I recently lost a member of my family.

I don’t tell people my dog died because though Ishy was a dog, it was not a pet shaped hole he left in our lives.

A quick search for pet on Merriam-Webster gave me this:

1. A pampered and usually spoiled child.

2. A person who is treated with unusual kindness or consideration : Darling

3. A domesticated animal kept for pleasure rather than utility.

It doesn’t capture the magnitude of the loss, or how empty my home is now. The word “pet” doesn’t encompass how on my way home from the hospital, after I’d held him and kissed him, and said goodbye, my airway swelled and I had to get out my emergency meds—not because of his fur, or dander, but because my body was too small to hold my grief.

Ishy Burrito

Ishy Burrito

I took the week off. Writing fiction at that time was impossible, but I couldn’t stop writing. I sat down and wrote letter after letter to my Ishy. I wrote the things I wanted to say to him. I wrote down everything I could remember about him, terrified that at some future time I would forget how he’d climb onto my chest and fall asleep, or how much he loved apples and snow, and how he hated water.


Eventually, as I wrote, I knew that at some point I would take these letters and turn them into an essay.

This is not that essay.

The urge to create in the midst of grief is strong.

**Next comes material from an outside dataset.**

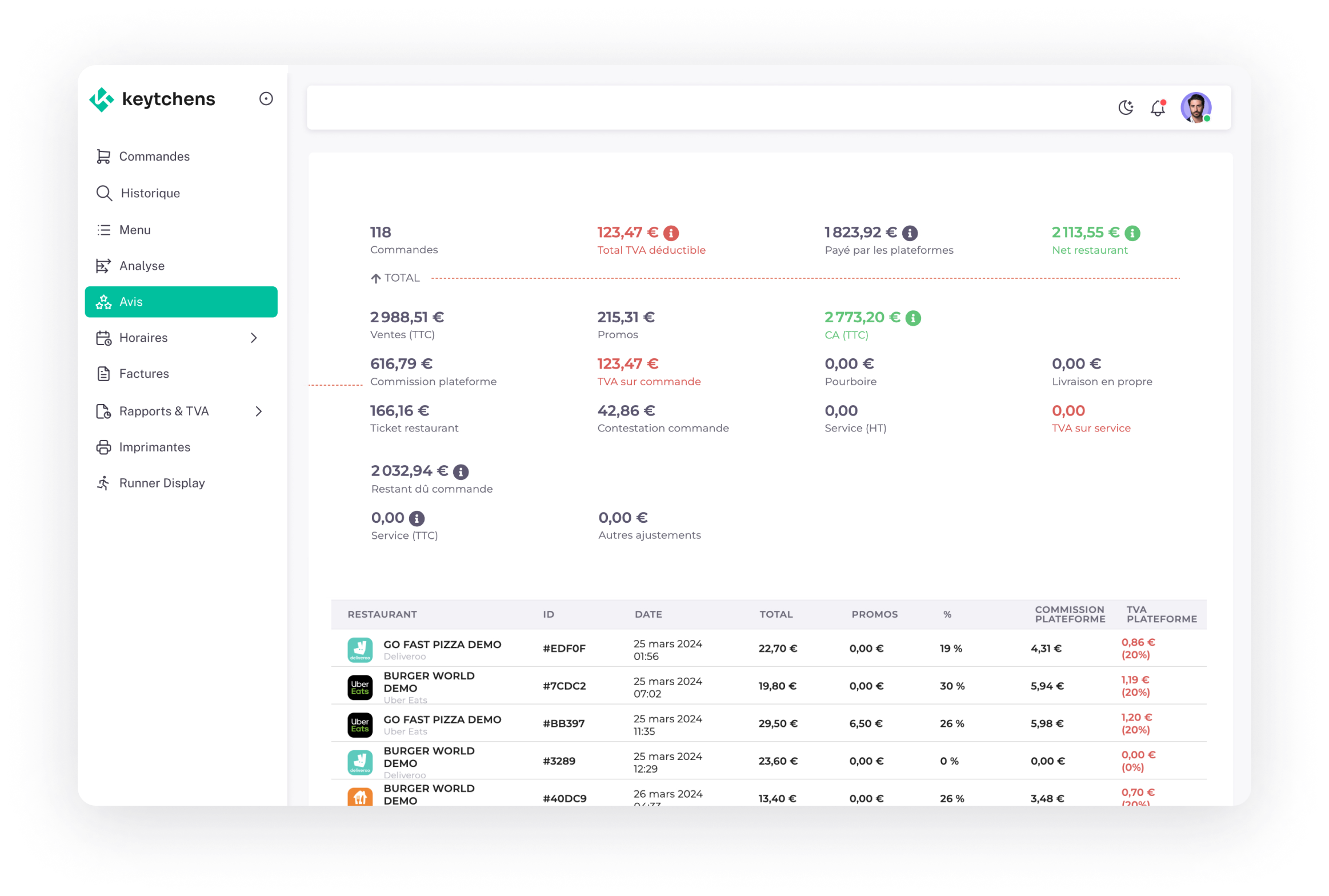Open the notifications bell
1329x896 pixels.
[x=1158, y=107]

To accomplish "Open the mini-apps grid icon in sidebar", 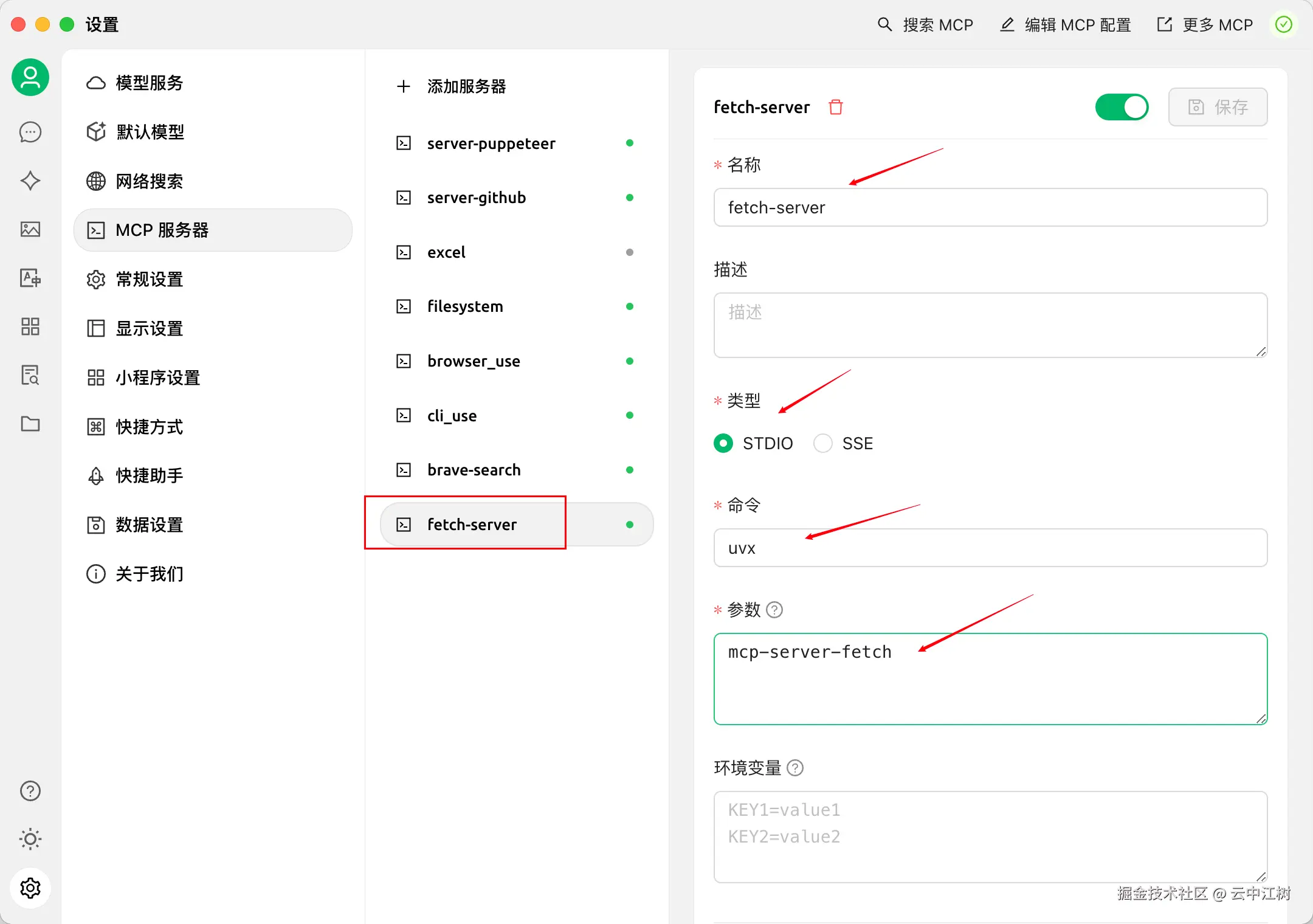I will (30, 326).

It is, I think, the impulse to see an ending emerge into a new kind of beginning, to give meaning to something that seems so senseless.

I don’t tell people my dog died because though Ishy was a dog, it was not a pet shaped hole he left in our lives.

We’ve put a small case on our mantel. On one side is his picture, on the other a plaster cast of his paw. I don’t look at it much because the pain is still too great, but I find the idea of his paw print comforting, a solid piece of evidence on his existence.

I am still grieving, but I’m not quite as lost as I was. I imagine the words I put down here, and in the letters to him are also a type of footprint, creating a map of my journey through this pain. Through them I know I will find my way to solid land again, and when I’m strong enough, I know I will never have to fear losing my way back to him.